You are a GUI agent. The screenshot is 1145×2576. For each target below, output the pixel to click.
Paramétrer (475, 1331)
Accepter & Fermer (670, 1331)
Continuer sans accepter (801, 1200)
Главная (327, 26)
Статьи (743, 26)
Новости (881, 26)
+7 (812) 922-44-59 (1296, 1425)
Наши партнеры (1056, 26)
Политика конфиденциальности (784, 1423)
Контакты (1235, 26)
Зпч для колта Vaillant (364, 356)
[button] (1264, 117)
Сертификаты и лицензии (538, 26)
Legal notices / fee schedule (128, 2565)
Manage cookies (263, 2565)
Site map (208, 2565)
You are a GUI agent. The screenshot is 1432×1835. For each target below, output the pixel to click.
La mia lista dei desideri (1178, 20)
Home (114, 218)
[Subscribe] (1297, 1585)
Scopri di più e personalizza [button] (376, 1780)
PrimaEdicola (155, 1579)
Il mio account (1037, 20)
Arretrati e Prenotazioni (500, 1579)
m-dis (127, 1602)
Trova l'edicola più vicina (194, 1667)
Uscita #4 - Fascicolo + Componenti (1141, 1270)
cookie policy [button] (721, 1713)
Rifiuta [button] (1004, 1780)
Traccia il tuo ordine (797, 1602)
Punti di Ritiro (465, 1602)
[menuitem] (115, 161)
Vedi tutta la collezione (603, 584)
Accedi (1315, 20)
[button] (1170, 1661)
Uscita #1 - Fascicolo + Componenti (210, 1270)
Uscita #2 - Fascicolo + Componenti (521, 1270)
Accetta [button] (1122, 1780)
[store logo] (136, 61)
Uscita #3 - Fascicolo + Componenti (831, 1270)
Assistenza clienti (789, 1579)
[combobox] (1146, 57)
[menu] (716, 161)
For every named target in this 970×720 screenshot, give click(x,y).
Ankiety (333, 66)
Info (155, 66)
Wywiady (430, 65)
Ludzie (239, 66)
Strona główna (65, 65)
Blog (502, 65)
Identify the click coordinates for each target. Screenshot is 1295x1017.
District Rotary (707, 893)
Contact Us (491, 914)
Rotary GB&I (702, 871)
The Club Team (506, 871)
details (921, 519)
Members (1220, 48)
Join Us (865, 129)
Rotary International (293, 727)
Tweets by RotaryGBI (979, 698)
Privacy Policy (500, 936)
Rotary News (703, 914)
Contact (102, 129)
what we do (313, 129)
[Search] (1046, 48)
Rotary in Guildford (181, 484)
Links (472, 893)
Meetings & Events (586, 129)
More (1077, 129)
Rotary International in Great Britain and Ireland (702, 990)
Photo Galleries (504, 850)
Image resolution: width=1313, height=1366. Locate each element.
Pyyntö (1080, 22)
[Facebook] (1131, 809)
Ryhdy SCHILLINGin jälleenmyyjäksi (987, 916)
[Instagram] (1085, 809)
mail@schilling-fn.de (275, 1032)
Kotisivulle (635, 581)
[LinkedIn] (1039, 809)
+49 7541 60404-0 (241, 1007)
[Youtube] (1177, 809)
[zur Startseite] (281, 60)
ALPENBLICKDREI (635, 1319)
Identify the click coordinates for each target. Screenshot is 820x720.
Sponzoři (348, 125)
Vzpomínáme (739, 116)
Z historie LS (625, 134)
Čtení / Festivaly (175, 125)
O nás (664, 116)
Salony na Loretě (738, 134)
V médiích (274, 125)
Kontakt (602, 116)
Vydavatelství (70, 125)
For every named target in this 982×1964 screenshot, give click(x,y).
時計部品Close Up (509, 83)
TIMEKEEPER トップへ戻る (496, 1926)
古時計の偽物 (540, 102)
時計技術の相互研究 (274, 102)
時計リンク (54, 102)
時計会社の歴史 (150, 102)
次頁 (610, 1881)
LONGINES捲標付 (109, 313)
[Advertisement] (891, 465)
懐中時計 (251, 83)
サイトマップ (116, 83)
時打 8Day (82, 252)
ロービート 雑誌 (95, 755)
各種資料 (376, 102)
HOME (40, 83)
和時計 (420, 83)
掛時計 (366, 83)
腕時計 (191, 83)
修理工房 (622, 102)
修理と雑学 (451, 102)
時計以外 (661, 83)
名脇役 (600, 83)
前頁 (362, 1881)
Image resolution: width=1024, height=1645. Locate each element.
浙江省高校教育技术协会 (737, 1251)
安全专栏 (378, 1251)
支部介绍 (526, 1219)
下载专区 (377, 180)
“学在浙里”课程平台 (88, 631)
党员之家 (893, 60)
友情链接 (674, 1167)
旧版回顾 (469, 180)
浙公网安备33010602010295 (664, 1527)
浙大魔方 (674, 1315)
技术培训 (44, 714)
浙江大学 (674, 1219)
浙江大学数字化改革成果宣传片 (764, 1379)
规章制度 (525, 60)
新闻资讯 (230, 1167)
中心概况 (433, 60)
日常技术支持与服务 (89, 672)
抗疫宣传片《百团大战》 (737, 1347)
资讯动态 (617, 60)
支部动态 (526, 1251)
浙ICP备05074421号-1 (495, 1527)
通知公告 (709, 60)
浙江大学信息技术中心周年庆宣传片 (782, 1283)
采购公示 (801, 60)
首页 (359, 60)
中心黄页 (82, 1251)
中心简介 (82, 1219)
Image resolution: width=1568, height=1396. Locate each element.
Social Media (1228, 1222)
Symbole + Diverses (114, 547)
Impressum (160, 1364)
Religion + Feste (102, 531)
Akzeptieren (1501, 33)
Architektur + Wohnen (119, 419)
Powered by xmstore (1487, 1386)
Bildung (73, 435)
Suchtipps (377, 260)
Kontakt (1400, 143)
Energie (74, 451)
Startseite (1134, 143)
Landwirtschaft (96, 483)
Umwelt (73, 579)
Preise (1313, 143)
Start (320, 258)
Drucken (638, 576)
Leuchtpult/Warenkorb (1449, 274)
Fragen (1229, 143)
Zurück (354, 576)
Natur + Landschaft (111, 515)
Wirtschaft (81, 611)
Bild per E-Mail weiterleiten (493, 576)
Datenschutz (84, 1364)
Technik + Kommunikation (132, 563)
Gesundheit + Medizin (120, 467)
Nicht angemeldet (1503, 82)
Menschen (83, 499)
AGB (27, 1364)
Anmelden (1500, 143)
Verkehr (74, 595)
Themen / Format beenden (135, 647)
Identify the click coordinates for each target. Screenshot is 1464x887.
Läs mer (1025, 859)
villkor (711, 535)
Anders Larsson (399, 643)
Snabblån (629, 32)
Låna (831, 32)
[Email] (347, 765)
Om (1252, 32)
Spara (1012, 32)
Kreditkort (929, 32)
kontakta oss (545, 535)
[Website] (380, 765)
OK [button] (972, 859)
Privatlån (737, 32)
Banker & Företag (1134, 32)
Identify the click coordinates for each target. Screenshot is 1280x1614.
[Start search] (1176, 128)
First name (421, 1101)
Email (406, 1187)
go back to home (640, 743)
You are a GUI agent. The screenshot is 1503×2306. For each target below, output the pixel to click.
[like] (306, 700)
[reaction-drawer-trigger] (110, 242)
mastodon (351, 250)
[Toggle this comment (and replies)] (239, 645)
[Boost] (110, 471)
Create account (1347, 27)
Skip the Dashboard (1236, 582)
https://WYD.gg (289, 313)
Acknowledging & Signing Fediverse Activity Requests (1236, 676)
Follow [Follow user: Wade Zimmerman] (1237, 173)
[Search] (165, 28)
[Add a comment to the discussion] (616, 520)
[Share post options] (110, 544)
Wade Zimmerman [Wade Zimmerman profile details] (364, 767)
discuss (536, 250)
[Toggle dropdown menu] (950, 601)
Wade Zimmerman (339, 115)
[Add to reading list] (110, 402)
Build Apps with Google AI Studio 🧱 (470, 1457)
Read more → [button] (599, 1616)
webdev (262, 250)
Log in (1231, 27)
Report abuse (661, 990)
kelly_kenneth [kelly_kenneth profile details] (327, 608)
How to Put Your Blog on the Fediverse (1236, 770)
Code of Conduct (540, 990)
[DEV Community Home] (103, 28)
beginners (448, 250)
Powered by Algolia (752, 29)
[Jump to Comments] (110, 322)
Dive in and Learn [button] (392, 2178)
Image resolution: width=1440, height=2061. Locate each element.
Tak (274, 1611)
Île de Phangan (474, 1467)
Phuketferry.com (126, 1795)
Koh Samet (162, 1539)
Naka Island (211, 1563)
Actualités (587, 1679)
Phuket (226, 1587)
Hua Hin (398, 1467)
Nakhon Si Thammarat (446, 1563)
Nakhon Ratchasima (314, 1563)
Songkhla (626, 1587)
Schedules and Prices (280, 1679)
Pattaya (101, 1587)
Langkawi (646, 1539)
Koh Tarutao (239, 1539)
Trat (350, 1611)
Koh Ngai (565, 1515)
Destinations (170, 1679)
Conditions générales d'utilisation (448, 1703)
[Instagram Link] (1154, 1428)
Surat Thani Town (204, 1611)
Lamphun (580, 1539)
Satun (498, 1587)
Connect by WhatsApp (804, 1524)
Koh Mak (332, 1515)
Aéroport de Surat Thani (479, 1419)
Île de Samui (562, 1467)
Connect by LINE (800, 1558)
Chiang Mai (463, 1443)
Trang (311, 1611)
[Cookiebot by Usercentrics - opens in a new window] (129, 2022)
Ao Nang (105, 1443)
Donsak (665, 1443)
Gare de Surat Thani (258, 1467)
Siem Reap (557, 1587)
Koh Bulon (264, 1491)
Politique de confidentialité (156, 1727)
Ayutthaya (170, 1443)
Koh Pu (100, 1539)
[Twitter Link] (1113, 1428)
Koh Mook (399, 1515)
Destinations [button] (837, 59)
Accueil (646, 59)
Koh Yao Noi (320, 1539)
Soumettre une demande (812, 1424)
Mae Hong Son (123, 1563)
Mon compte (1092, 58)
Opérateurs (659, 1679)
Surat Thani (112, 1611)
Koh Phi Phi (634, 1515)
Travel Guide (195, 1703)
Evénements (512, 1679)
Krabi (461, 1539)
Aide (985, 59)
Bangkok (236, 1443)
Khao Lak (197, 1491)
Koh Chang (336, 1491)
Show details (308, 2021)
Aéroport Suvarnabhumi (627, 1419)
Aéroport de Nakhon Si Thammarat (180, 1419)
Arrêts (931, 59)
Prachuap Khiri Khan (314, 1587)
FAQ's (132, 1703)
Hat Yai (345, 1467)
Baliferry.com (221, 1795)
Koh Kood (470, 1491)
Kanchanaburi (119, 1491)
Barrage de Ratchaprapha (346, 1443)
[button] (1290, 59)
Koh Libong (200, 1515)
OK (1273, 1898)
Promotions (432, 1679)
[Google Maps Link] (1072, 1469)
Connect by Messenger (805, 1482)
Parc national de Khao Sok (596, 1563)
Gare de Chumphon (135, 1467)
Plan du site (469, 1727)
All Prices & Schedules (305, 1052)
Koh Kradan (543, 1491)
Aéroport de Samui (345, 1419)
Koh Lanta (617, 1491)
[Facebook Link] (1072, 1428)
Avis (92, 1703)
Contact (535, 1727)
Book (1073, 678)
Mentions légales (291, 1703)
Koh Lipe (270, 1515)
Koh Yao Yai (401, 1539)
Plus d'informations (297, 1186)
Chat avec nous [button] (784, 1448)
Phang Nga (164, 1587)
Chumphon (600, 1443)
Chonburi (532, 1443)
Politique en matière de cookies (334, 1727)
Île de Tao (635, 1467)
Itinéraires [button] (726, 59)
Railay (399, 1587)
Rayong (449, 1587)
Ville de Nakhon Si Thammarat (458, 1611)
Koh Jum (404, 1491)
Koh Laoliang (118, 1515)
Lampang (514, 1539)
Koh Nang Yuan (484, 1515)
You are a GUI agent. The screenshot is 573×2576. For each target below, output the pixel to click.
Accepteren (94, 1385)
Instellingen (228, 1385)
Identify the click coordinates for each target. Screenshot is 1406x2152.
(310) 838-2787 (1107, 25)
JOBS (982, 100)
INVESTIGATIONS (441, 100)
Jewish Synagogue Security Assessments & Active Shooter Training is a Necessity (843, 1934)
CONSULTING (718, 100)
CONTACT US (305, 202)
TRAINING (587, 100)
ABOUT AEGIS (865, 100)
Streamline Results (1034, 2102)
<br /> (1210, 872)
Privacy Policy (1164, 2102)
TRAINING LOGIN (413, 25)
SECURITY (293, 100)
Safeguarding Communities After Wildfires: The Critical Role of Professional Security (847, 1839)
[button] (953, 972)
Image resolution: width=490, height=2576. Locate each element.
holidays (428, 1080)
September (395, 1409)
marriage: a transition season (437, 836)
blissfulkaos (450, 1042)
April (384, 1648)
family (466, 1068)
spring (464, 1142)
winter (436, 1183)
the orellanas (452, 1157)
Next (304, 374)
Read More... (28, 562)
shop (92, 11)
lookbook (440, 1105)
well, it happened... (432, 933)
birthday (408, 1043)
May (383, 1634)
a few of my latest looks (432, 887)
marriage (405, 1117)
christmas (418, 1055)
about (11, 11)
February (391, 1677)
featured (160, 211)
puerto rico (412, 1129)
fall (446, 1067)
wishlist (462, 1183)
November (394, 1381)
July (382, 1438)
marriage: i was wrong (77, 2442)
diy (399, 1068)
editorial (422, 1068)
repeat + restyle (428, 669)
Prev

═══

Your goal | Give the lines of the records above, from the line containing "Siem Reap (557, 1587)" through the line containing "[button] (1290, 59)", as a JSON list of strings with one string per line and any blank lines omitted.

Exercise output |
[
  "Siem Reap (557, 1587)",
  "Koh Bulon (264, 1491)",
  "Politique de confidentialité (156, 1727)",
  "Ayutthaya (170, 1443)",
  "Koh Pu (100, 1539)",
  "[Twitter Link] (1113, 1428)",
  "Koh Mook (399, 1515)",
  "Destinations [button] (837, 59)",
  "Accueil (646, 59)",
  "Koh Yao Noi (320, 1539)",
  "Soumettre une demande (812, 1424)",
  "Mae Hong Son (123, 1563)",
  "Mon compte (1092, 58)",
  "Opérateurs (659, 1679)",
  "Surat Thani (112, 1611)",
  "Koh Phi Phi (634, 1515)",
  "Travel Guide (195, 1703)",
  "Evénements (512, 1679)",
  "Krabi (461, 1539)",
  "Aide (985, 59)",
  "Bangkok (236, 1443)",
  "Khao Lak (197, 1491)",
  "Koh Chang (336, 1491)",
  "Show details (308, 2021)",
  "Aéroport Suvarnabhumi (627, 1419)",
  "Aéroport de Nakhon Si Thammarat (180, 1419)",
  "Arrêts (931, 59)",
  "Prachuap Khiri Khan (314, 1587)",
  "FAQ's (132, 1703)",
  "Hat Yai (345, 1467)",
  "Baliferry.com (221, 1795)",
  "Koh Kood (470, 1491)",
  "Kanchanaburi (119, 1491)",
  "Barrage de Ratchaprapha (346, 1443)",
  "[button] (1290, 59)"
]